Help on the horizon
December 1, 2011Mario Draghi, the new head of the European Central Bank (ECB), said Thursday that the bank was ready to take stronger action to help resolve Europe's debt crisis, if political leaders agree next week on tighter budget controls in the 17-nation eurozone.
"What I believe our economic and monetary union needs is a new fiscal compact - a fundamental restatement of the fiscal rules together with the mutual fiscal commitments that euro area governments have made," Draghi told the European Parliament in Brussels.
"A new fiscal compact is definitely the most important element to start restoring credibility. Other elements might follow, but the sequencing matters," he added.
Without giving details on the possible action the ECB might take, Draghi said the bank had scope to act within the EU treaty and the most important thing was to make sure frozen credit channels start to work again.

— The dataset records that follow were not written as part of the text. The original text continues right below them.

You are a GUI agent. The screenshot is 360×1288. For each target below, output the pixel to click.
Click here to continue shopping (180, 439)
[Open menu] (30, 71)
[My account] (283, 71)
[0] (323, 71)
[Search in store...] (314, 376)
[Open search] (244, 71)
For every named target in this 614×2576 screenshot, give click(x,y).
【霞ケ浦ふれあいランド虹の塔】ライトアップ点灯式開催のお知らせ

The ECB cannot lend directly to governments, including by buying their national bonds. It can only buy national bonds on the secondary market, lowering borrowing costs for governments - action the central bank has shied away from because it believes that would take the pressure off politicians to cut spending.
Aligning budgetary policies
Two years into Europe's debt crisis, the ECB is under political and market pressure to step up purchases of eurozone government bonds or to lend money to the International Monetary Fund (IMF) to support ailing Italy and Spain.

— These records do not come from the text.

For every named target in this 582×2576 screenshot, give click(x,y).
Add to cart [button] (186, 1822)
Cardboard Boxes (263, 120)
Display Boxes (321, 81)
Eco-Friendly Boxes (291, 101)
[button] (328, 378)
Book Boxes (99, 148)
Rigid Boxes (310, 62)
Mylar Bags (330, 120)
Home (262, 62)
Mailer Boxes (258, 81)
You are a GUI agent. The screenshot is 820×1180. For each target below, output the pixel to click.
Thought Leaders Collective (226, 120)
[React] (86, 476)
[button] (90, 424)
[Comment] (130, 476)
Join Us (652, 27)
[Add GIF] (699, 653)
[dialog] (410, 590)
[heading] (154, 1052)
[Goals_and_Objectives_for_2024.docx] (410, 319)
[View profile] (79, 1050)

Investors are fleeing the eurozone bond market, European banks are dumping government debt and a recession looms, fuelling doubts about the survival of the single currency.
EU leaders hold a key summit on December 9, with a focus on how to make the eurozone more unified. Germany is expected to press for an agreement on a treaty change to establish a means to veto national budgets in the eurozone that breach agreed rules.
French President Nicolas Sarkozy is due to speak on closer eurozone integration in an address in the Mediterranean port city of Toulon on Thursday evening. German Chancellor Angela Merkel will present her views to parliament in Berlin on Friday.